GOAL: Rewrite the rows from the line containing "Select the 商品选择 box" through the line containing "click(x=499, y=473)" as a numbered list, both of those lines included and blank lines left out.

----- SUPPLIED ENTRIES -----

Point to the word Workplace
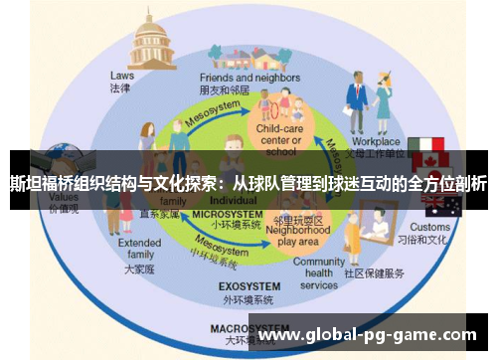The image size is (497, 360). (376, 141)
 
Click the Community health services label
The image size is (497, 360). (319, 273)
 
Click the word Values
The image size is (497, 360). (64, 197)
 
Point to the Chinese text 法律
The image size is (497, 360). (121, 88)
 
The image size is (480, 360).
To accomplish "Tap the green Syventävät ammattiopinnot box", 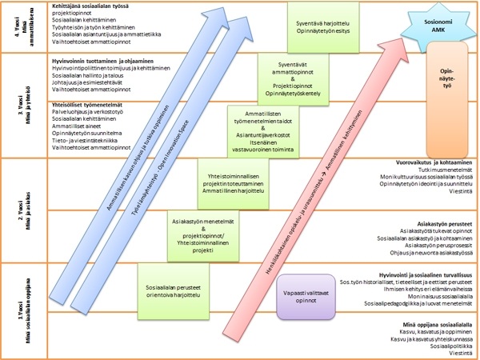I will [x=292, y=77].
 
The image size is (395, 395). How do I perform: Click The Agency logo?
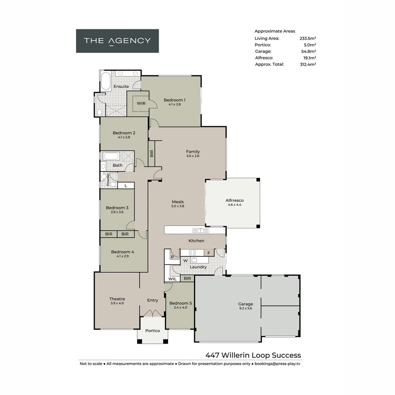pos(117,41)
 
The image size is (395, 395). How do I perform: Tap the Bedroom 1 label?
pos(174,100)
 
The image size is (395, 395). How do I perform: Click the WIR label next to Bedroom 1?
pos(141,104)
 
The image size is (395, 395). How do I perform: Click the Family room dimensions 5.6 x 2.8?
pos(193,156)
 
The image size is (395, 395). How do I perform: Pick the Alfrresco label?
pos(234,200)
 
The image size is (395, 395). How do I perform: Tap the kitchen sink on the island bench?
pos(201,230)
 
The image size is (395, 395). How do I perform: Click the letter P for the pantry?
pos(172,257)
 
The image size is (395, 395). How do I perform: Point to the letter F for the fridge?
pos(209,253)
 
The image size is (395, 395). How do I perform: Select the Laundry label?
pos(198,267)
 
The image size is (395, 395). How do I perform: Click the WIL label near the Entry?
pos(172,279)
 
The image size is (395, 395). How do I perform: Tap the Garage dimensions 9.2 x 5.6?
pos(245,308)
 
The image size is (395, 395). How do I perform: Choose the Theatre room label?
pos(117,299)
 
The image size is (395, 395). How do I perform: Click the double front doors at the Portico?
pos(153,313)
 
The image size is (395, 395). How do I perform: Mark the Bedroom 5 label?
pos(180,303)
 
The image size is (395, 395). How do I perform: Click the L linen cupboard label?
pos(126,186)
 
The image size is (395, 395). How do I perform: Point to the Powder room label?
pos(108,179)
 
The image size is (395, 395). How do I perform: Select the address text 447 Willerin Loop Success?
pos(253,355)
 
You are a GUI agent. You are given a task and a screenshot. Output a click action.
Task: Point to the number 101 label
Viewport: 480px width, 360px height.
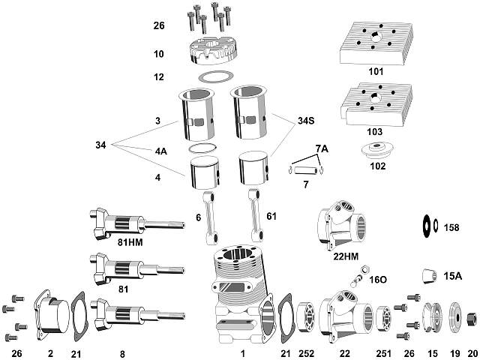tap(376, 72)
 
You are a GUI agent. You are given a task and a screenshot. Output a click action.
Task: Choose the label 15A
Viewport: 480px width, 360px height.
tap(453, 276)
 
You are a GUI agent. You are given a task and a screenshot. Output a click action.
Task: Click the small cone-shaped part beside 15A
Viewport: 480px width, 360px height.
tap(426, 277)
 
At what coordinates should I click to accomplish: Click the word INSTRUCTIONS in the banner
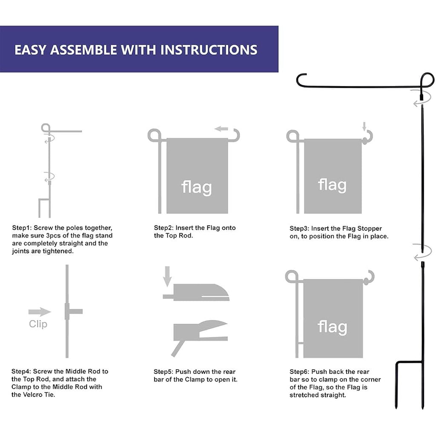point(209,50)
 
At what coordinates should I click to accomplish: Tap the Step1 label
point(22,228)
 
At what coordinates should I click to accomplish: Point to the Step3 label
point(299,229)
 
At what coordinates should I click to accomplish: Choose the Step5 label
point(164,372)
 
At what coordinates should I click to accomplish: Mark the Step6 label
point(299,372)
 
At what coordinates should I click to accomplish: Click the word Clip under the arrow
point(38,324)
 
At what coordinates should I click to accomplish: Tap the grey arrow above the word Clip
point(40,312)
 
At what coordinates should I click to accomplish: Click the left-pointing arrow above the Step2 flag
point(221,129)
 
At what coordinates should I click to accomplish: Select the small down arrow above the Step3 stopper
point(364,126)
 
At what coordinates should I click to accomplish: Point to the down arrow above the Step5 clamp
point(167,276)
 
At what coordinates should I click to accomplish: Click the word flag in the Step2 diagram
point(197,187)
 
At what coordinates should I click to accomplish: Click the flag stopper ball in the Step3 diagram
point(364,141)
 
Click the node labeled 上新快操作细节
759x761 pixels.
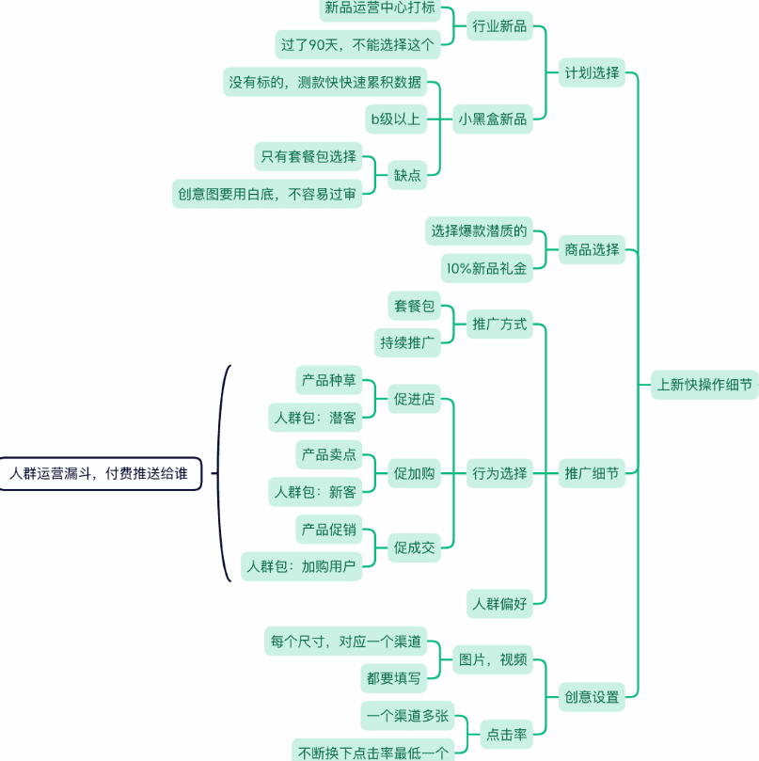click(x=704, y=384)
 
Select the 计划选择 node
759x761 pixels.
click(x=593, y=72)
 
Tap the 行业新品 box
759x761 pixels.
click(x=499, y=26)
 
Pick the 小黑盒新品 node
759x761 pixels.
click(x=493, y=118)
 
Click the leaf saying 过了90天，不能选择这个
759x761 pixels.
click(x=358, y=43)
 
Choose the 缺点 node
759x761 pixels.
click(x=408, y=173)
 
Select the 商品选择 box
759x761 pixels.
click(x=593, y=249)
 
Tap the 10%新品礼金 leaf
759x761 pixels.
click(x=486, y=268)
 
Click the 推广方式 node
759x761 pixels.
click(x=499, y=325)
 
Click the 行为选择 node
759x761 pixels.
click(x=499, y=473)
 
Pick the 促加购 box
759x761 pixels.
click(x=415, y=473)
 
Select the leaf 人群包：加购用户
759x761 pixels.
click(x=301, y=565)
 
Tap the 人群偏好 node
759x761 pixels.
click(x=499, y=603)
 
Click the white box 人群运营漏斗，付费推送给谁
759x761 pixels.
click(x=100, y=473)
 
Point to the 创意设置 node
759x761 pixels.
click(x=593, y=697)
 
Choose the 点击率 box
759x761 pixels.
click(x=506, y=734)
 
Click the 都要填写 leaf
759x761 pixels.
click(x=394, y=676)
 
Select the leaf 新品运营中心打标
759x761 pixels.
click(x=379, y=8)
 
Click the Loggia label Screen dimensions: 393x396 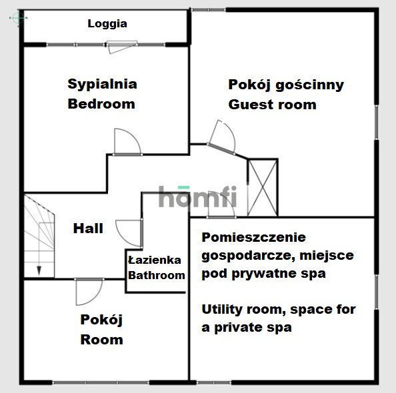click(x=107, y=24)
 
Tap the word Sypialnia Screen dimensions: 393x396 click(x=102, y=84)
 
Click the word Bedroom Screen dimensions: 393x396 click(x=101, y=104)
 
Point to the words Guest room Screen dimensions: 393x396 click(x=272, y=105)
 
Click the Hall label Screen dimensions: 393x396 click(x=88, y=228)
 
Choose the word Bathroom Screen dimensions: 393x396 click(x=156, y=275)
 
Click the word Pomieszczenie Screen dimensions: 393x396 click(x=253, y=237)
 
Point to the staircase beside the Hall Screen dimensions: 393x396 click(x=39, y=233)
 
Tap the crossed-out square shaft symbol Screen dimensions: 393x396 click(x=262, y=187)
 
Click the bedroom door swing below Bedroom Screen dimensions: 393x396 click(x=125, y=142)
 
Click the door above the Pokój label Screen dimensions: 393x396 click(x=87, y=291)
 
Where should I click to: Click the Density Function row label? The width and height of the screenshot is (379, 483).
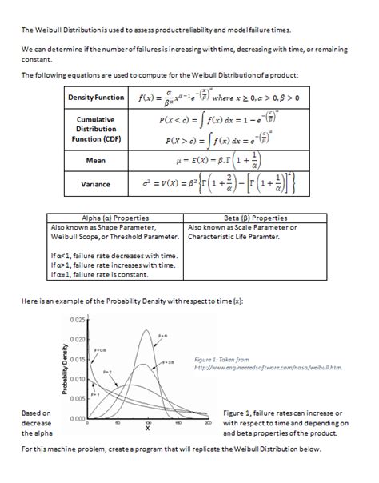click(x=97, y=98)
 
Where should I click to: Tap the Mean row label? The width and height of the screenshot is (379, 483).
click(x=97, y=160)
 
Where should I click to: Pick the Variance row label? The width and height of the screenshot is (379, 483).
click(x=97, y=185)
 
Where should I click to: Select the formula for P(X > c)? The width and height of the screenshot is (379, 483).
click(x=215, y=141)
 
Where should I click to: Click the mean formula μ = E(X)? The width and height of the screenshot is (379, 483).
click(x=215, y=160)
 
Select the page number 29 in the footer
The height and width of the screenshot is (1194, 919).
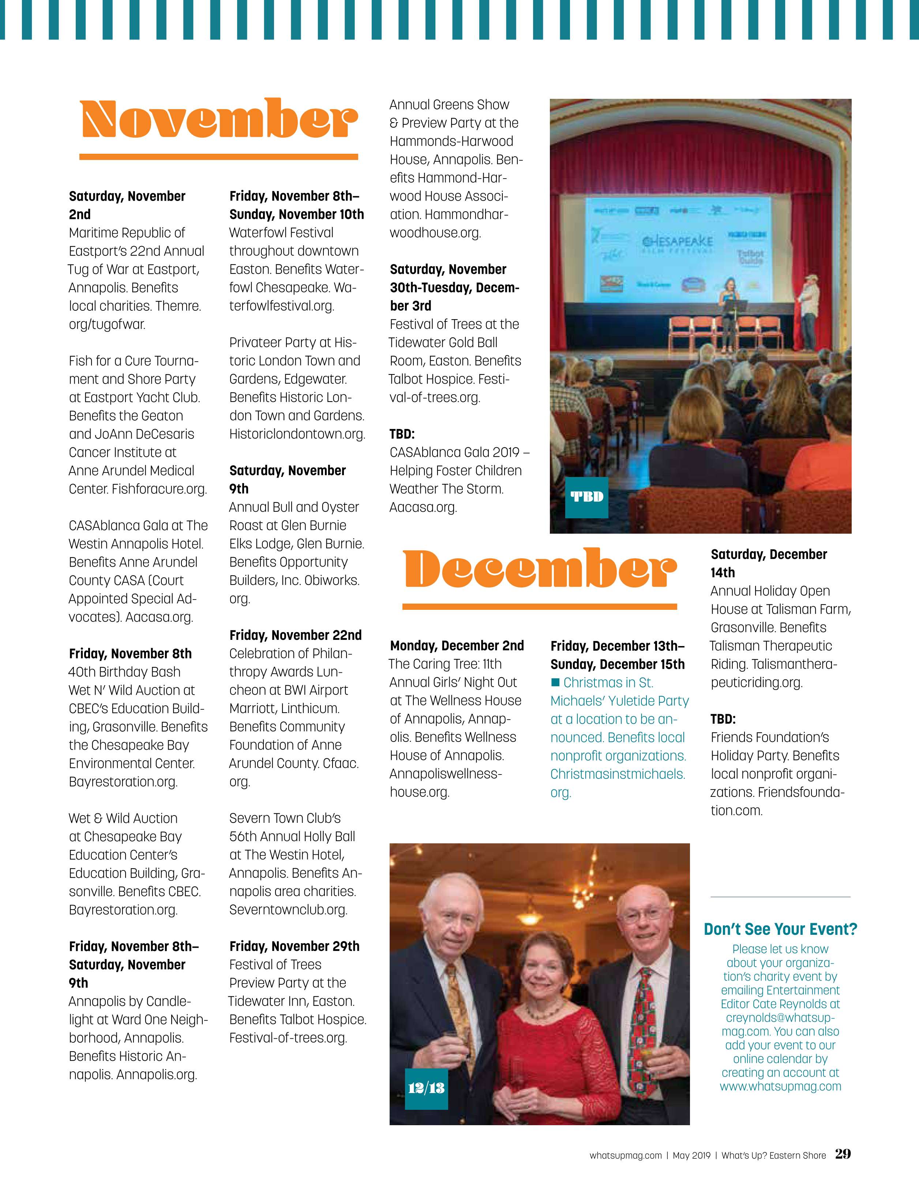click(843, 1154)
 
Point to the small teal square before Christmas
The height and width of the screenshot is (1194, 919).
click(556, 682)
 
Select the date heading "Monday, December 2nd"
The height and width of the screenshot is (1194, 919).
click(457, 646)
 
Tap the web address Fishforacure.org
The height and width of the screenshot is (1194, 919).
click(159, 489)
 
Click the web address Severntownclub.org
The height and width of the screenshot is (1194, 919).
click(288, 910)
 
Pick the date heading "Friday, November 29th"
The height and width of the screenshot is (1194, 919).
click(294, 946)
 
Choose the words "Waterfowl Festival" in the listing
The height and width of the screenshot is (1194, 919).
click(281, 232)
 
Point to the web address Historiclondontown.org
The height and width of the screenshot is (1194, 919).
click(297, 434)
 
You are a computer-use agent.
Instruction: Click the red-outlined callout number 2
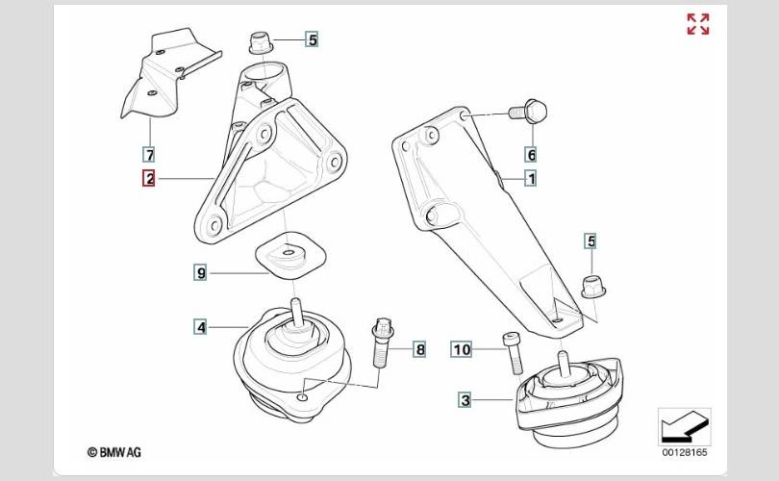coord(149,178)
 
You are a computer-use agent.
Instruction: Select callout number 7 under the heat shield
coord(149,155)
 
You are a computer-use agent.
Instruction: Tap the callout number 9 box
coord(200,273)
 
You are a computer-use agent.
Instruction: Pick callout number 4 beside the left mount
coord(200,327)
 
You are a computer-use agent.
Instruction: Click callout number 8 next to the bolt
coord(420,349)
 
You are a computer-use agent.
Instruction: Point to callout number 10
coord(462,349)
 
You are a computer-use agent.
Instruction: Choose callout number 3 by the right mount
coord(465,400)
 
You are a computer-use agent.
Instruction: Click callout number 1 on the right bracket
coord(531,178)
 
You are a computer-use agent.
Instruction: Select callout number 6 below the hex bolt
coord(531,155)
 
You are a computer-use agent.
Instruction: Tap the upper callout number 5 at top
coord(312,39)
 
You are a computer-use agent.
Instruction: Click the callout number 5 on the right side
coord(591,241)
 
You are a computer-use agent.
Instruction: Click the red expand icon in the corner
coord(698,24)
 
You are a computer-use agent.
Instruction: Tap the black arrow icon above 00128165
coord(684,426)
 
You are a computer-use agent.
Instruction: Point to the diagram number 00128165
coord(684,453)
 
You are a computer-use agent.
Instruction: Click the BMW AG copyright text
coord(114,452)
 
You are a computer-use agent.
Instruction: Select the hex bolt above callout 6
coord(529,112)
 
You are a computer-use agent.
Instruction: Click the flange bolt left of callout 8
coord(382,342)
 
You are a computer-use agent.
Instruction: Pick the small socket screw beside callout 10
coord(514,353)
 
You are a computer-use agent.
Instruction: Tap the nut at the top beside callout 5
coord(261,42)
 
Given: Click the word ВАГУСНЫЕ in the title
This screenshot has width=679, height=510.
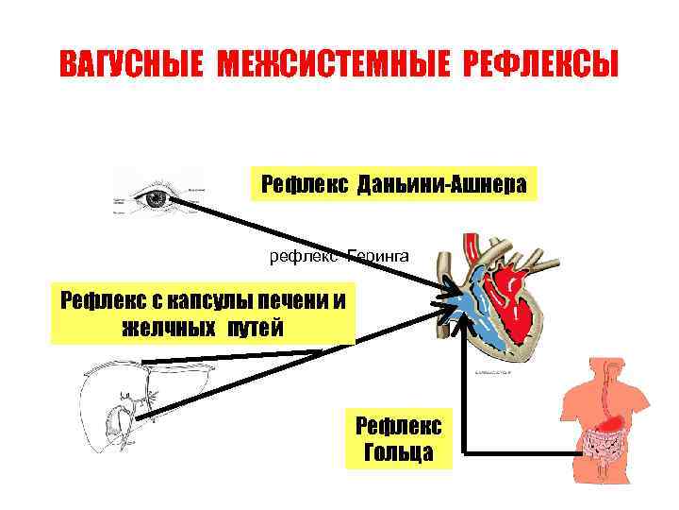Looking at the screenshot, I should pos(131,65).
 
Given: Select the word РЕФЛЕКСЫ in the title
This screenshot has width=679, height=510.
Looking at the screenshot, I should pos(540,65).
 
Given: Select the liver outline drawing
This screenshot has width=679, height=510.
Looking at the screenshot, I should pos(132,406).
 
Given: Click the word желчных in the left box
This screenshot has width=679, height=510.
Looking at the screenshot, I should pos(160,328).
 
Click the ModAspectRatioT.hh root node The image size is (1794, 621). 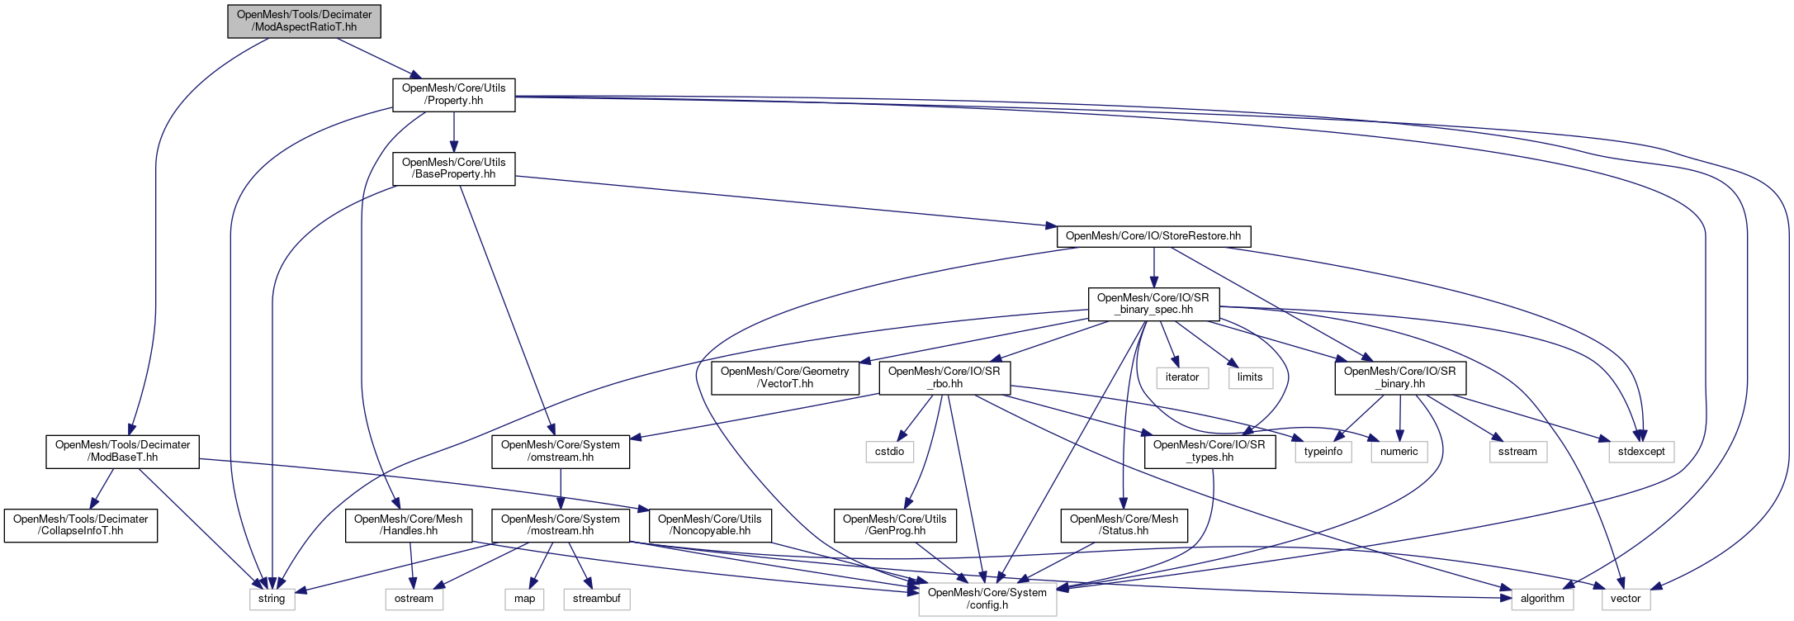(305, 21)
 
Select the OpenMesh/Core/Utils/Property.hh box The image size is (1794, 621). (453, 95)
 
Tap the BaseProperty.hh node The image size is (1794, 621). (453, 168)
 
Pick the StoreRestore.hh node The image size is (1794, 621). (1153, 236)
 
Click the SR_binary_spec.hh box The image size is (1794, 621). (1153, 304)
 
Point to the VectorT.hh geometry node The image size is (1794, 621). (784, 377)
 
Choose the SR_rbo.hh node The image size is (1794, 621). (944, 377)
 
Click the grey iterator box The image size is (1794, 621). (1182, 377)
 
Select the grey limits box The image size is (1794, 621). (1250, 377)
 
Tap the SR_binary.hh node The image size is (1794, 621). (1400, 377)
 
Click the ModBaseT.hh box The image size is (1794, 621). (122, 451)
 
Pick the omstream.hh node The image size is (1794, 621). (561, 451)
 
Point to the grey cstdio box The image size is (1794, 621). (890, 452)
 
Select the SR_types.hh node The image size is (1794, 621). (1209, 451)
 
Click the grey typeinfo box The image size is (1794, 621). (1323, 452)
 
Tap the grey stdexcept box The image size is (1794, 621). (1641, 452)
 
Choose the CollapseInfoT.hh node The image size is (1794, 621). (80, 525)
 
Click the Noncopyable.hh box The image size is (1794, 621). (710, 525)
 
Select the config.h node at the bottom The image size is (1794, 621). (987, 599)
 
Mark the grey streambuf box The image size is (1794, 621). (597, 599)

-----

WRITTEN ANSWER:
1. Select the 商品选择 box
2. 759x761 pixels.
3. click(x=593, y=249)
4. Tap the 10%新品礼金 leaf
5. 759x761 pixels.
6. click(x=486, y=268)
7. Click the 推广方式 node
8. 759x761 pixels.
9. click(x=499, y=325)
10. Click the 行为选择 node
11. 759x761 pixels.
12. click(x=499, y=473)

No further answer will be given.